Johannesburg - There was a high possibility of South African Olympian Leigh-Ann Naidoo being arrested by members of the Israeli naval forces on Wednesday morning while on board a humanitarian boat to Gaza.
Naidoo has been sailing for a week on the al-Zaytouna with other international woman activists as part of the Women’s Boat, a human rights initiative that seeks to challenge the Israeli blockade on the Palestinian territory.
The Israeli newspaper Maariv reported on Sunday that the Israeli naval forces had received instructions to intercept the boat and arrest the activists as soon as they reached Gaza’s shores, according to the Palestinian Information Centre. This was scheduled to happen this morning (Wednesday).
The boat was reportedly then to be towed to the port of Ashdod, one of Israel’s two main cargo ports. The activists - including Northern Ireland Nobel Peace Laureate Mairead Maguire and former US army colonel Ann Wright - were expected to be deported if the interception happened.
Naidoo is a teacher, Olympian in beach volleyball and Wits PhD student active in the #FeesMustFall movement. She has a 7-year-old daughter with her partner Kelly Gillespie.
The Embassy of Israel had not responded to The Star’s request for comment by the time of publication.
The Women’s Boat is one of several maritime attempts to break the blockade on the Palestinian coastal enclave.
Maguire stated that “we are not a threat to Israel. We are a threat to this blockade”.
On Tuesday Naidoo sent this message to The Star: “We will reach the 100 mile from Gaza mark at 6am tomorrow morning (Wednesday). The Israeli Occupation Forces could intercept us at any stage from then. If we are not intercepted it will take about a day to sail the 100 miles to Gaza so we will be doing that if all goes well.
"However, if we are intercepted, it is likely that military boats will surround us and then either come on board and take over the boat or take us off our boat and on to one of theirs. We have two peace activists on board who are over 70 years old who have both been on multiple flotilla missions to break the illegal blockade of Gaza.

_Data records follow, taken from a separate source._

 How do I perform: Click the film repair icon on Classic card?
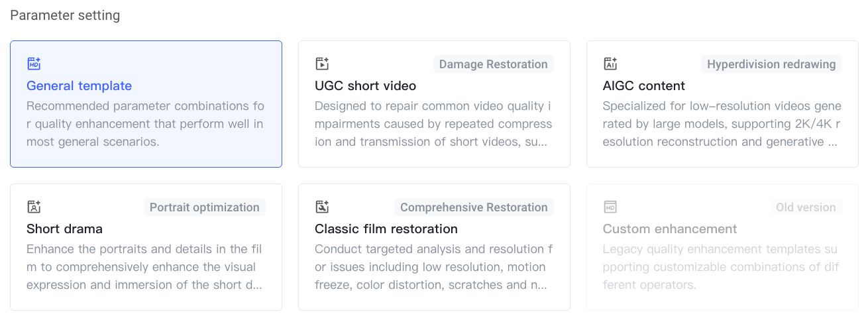click(x=322, y=207)
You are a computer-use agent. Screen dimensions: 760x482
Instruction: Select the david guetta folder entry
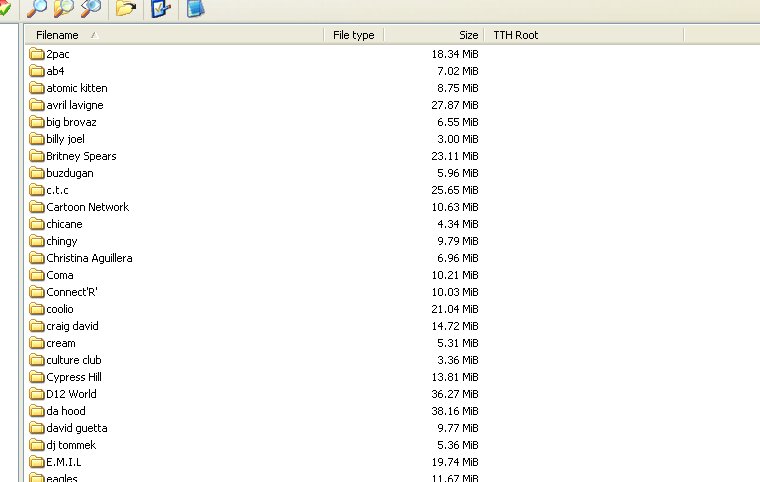76,428
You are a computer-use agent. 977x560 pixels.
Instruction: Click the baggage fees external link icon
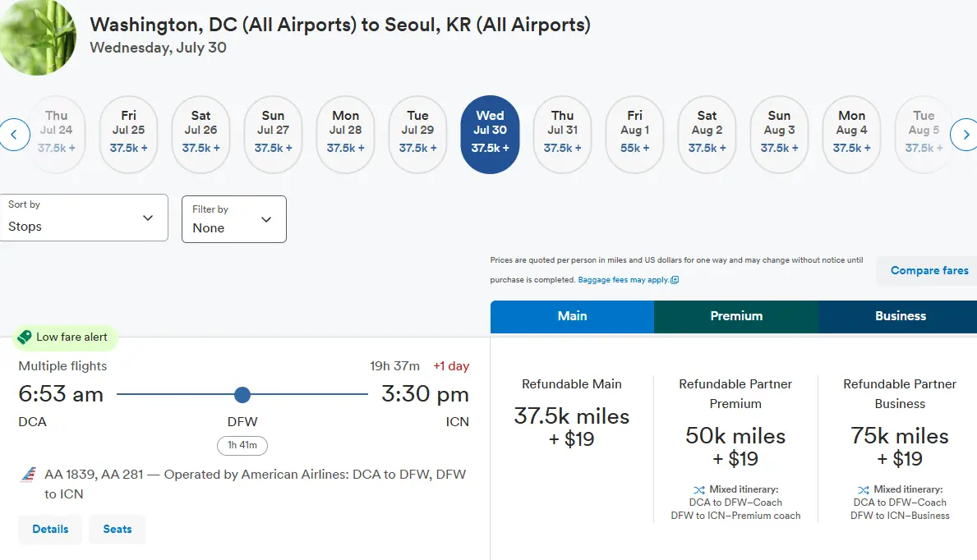pyautogui.click(x=675, y=280)
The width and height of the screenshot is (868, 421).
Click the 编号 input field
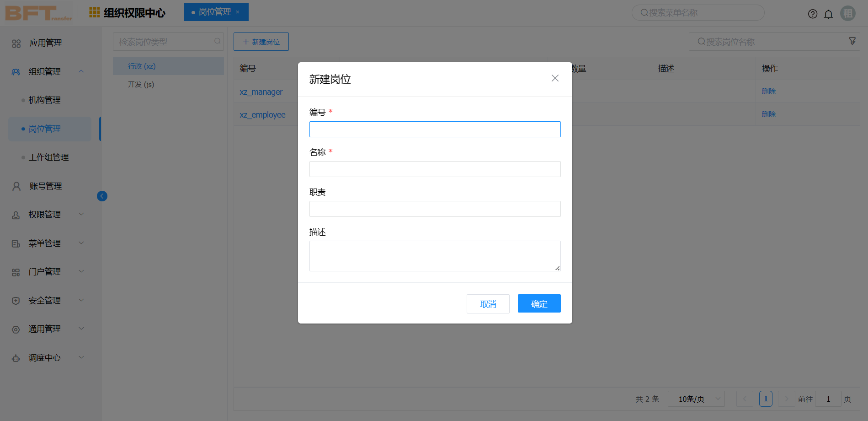pos(435,129)
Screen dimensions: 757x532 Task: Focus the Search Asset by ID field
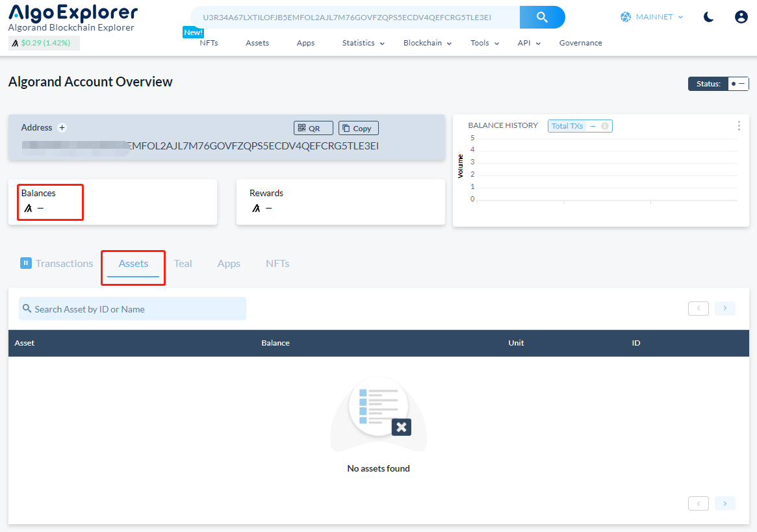(x=133, y=309)
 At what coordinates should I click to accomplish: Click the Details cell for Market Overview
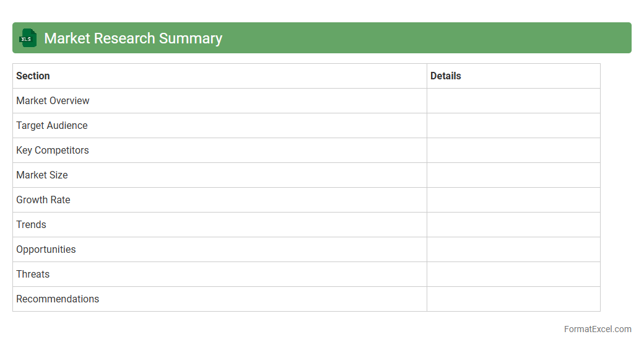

“We will likely spend the day being searched, interrogated, then transported to prison or a detention facility, and finally deported.
“We remind ourselves constantly that while we are sacrificing a small amount on this mission to bring a message of hope and solidarity to especially the women and children of Gaza. Palestinians are under the watch and confronted and intercepted daily by the IDF. And they dont have international media attention as we do.
“So while we are cautious and at some level afraid of facing one of the most well-funded military operations on the planet, we are clear that this small act of solidarity is the least we can do to continue to highlight the plight of occupied Palestine.
“We are in high spirits. And I am particular aware of the use of police and military forces to resolve disputes and disagreements. Using force against an occupied people, or using excessive force for example against protesting students at universities as is happening right now in South Africa, is not going to get us to a place of justice and peace.
“People in power, especially the men who dominate our governments, universities and military must stop being afraid of disagreement and difficulty. They must learn to refrain from acting violently to try and quickly resolve impasses. My hope is that women, queer people, and other marginalised communities will start leading us differently into a more just future.
“Please keep your attention on the Zaytouna as we sail our final day tomorrow. And lets hope the powerful israeli forces are not so intimidated by a message of peace brought on a 15-metre yacht by women from around the world that they attack us.”